Le Temple est la matrice des séparations entre saint et profane, pur et impur, tant dans l’espace (par sa disposition architecturale) que dans le temps (par son contrôle du calendrier liturgique). De ce fait, le Temple induit toute une vision du monde et un éthos.
B. La structuration effective du monde et de la société
« En séparant, en structurant, en hiérarchisant, Temple et pensée du Temple constituent la référence majeure de la cohésion sociale » (→, 243). Le Temple projette une vision du monde et un éthos.
Le Temple permet de structurer le monde et d’empêcher que le cosmos ne revienne au chaos
La fonction des rites est de garantir l’ordre de la création. Les séparations à faire, les questions de pureté, touchent non seulement l’espace mais le temps.

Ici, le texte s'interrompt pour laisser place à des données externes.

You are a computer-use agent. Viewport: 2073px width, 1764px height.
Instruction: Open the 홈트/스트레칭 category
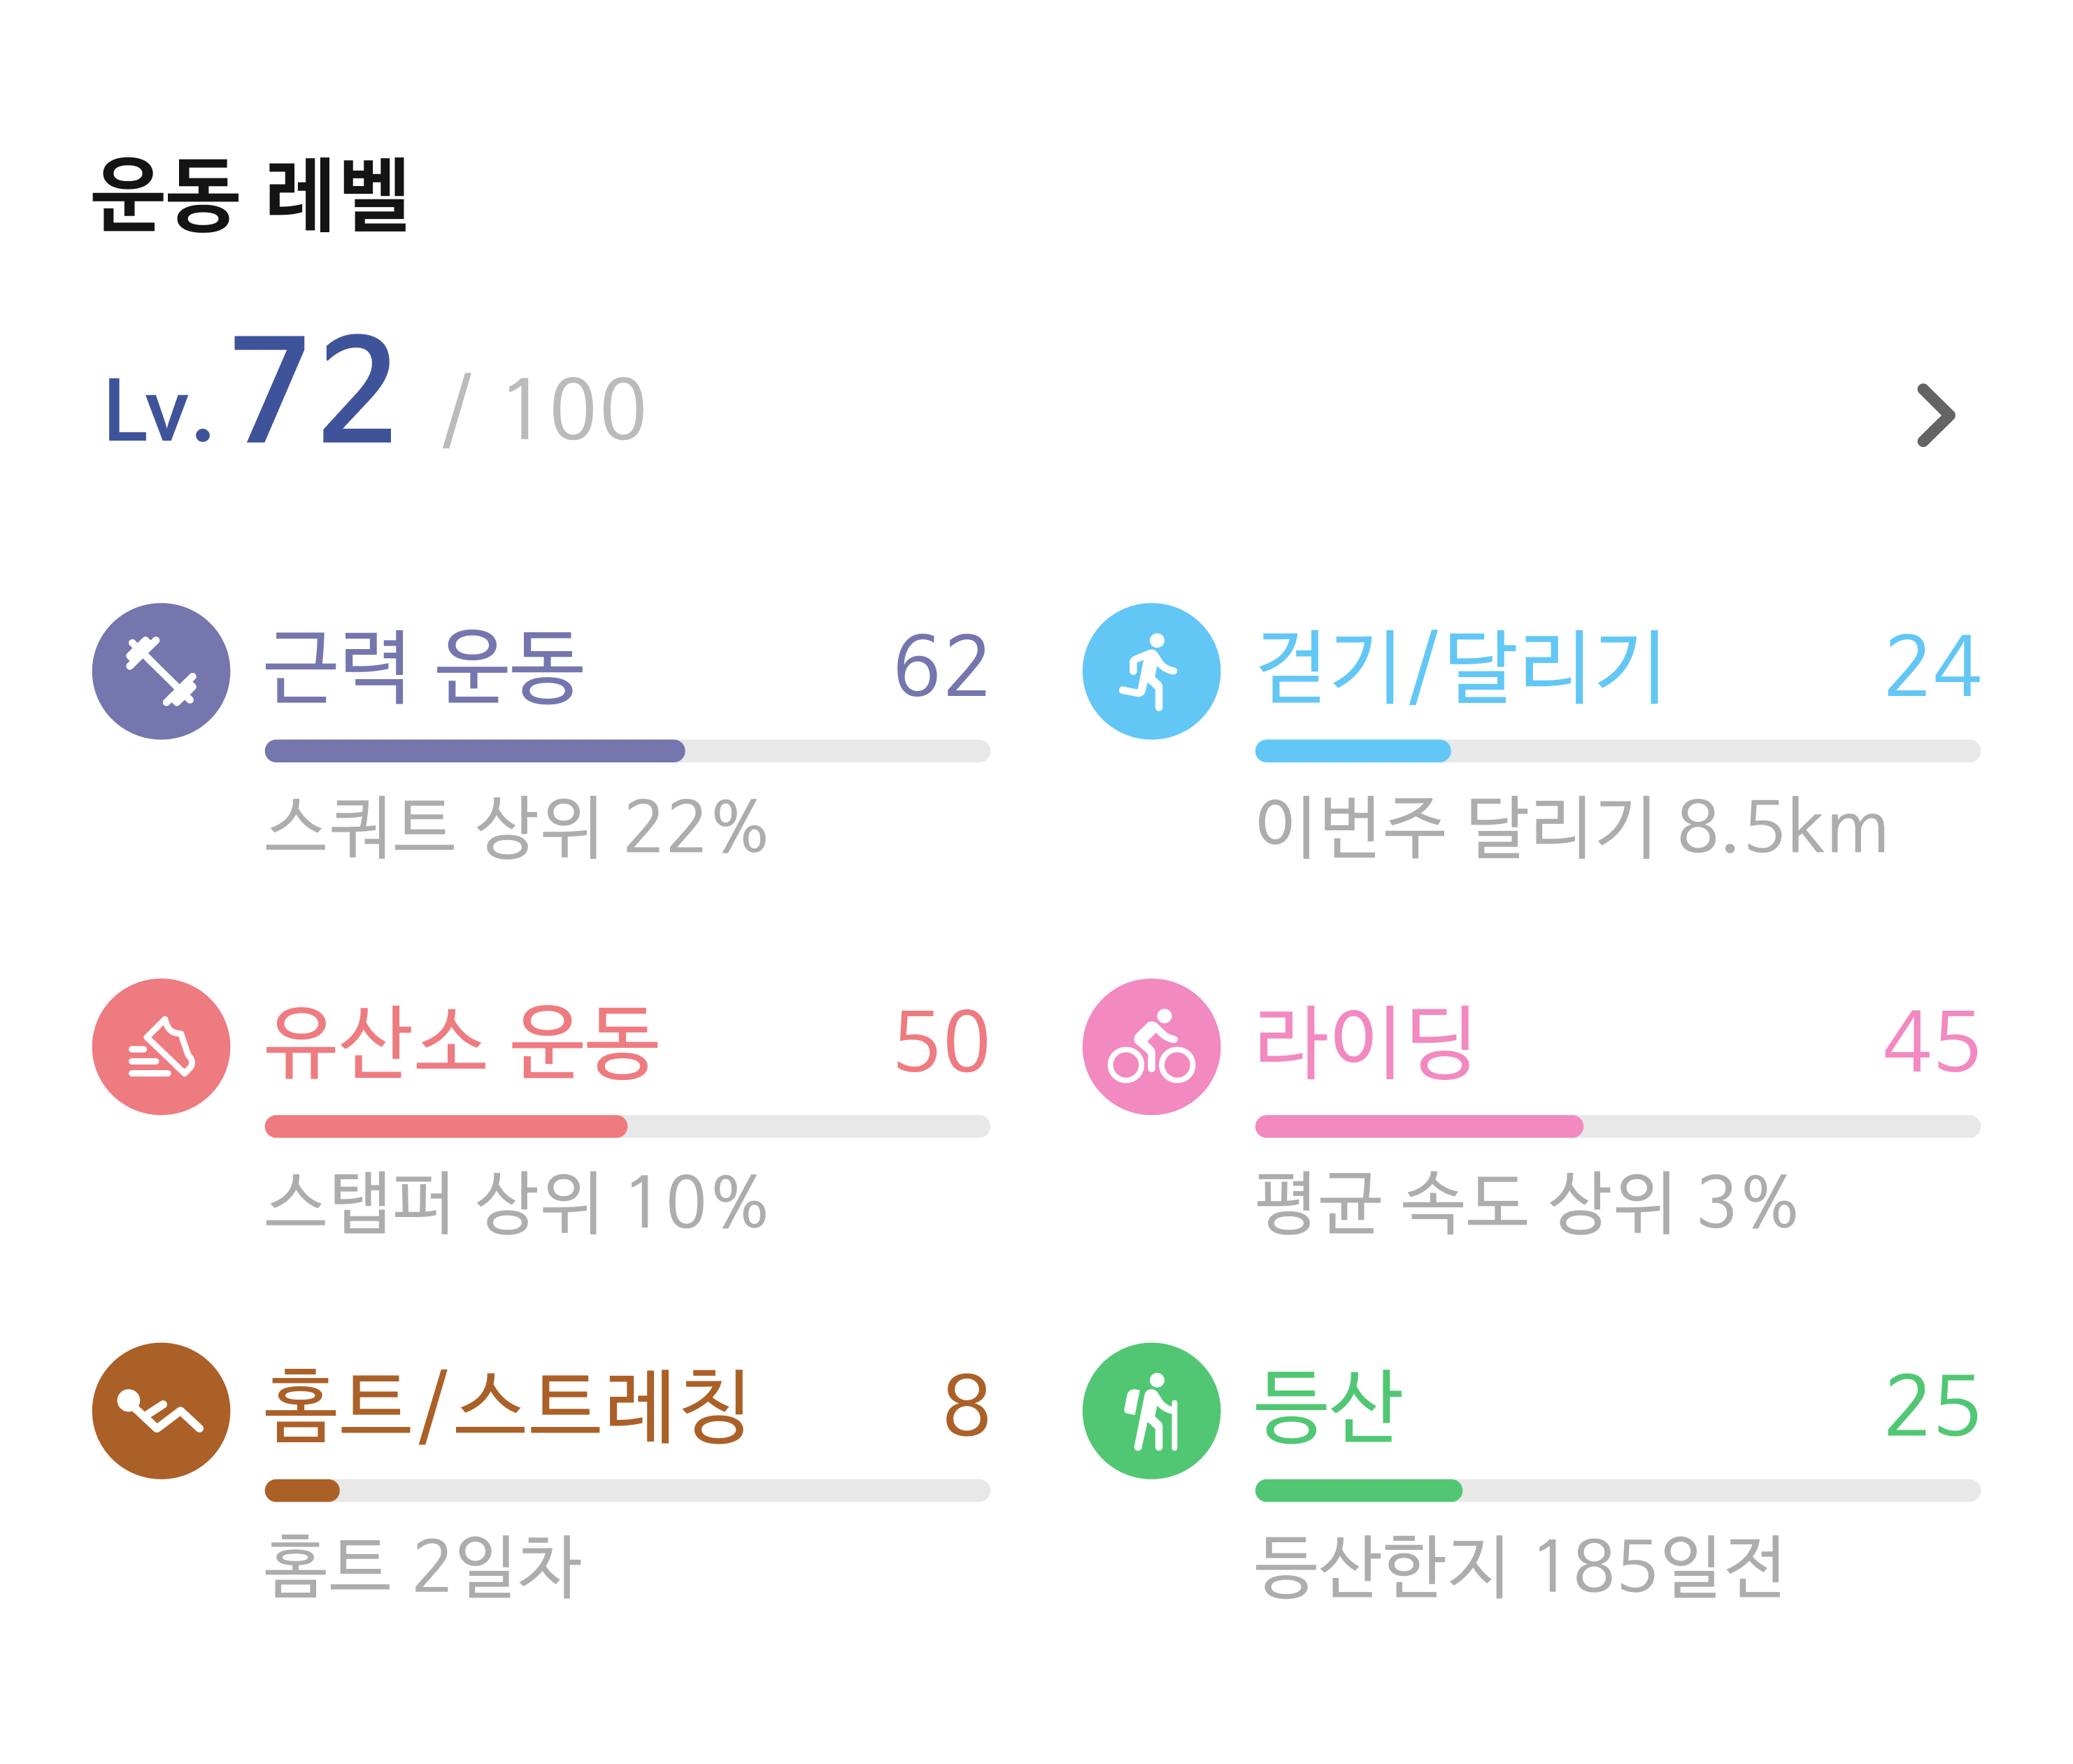[506, 1407]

- Dans l’espace : Les rites performés dans le Saint sont en lien avec l’heptaméron et la protologie. De même qu’Adam au jardin d’Éden est vu comme le prêtre dans son temple, le grand prêtre dans les nuées d’encens sur fond de ciel (zodiaque brodé sur le voile du Temple) ressemble au « fils de l’homme » sur les nuées du ciel de la prophétie de Dn. L’architecture du Temple rend évidentes les frontières entre le Temple et la ville sainte ; entre la ville sainte et le reste du pays ; entre le pays et le reste du monde. Des rites de purification sont nécessaires pour passer de l’un à l’autre, quand le passage est possible (il est impossible pour un non-Juif de franchir la barrière qui mène au parvis des Israélites, sous peine de mort).
- Dans le temps : La division du temps aboutit à de vastes querelles sur les questions de calendrier (luni-solaire, solaire, etc.) : p. ex., les esséniens suivent un autre calendrier que celui du Temple.
Le Temple permet de structurer l’humanité en société, il crée
- de la hiérarchie anthropologique : L’architecture du Temple contient toute une anthropologie théologique, les différentes cours et seuils de l’espace sacré figurant un schéma d’engendrements emboîtés : {Humanité > Israël > femmes > hommes > > grand prêtres > Présence divine} et inversement : {Présence divine > grand prêtre > prêtres, etc.}. La fonction des rites est de maintenir chacun à sa juste place selon l’ordre de l’alliance (la tente du désert reste le modèle de tout temple).
- des distinctions sociales : La commensalité dans le Temple (la nourriture sacrificielle partagée aux prêtres) est différente de celle des laïcs hors du Temple. La commensalité entre Juifs doit exclure non-Juifs, etc.
- de la hiérarchie géopolitique : La distinction principale est entre le Juif et le non-Juif. Comme les frontières politiques de l’État juif et les limites symboliques à l’intérieur desquelles s’applique la Loi (en particulier prélèvement et dîmes sur les produits du sol) se recoupent. L’étranger politiquement dehors est symboliquement hors-système.
Conclusion
Bref, le Temple induit tout un éthos. Implicite dans cette pensée est donc la primauté, sinon la victoire, de l’impur sur la pureté, qui est en position de citadelle assiégée : le cosmos est constamment menacé de retourner au chaos, depuis la création qui a consisté pour Dieu à séparer lumière et ténèbres, terre sèche et eaux, humanité et animaux, homme et femme, ce peuple et les autres peuples, cette tribu et les autres tribus, etc. La fonction des rites est de maintenir ces séparations, conditions de l’ordre du monde, et — en cas de nécessité — d’assurer le passage d’un état à un autre, impur à pur, profane à sacré. Le Temple est une institution réductrice d’entropie, qui décide de la vie et de la mort.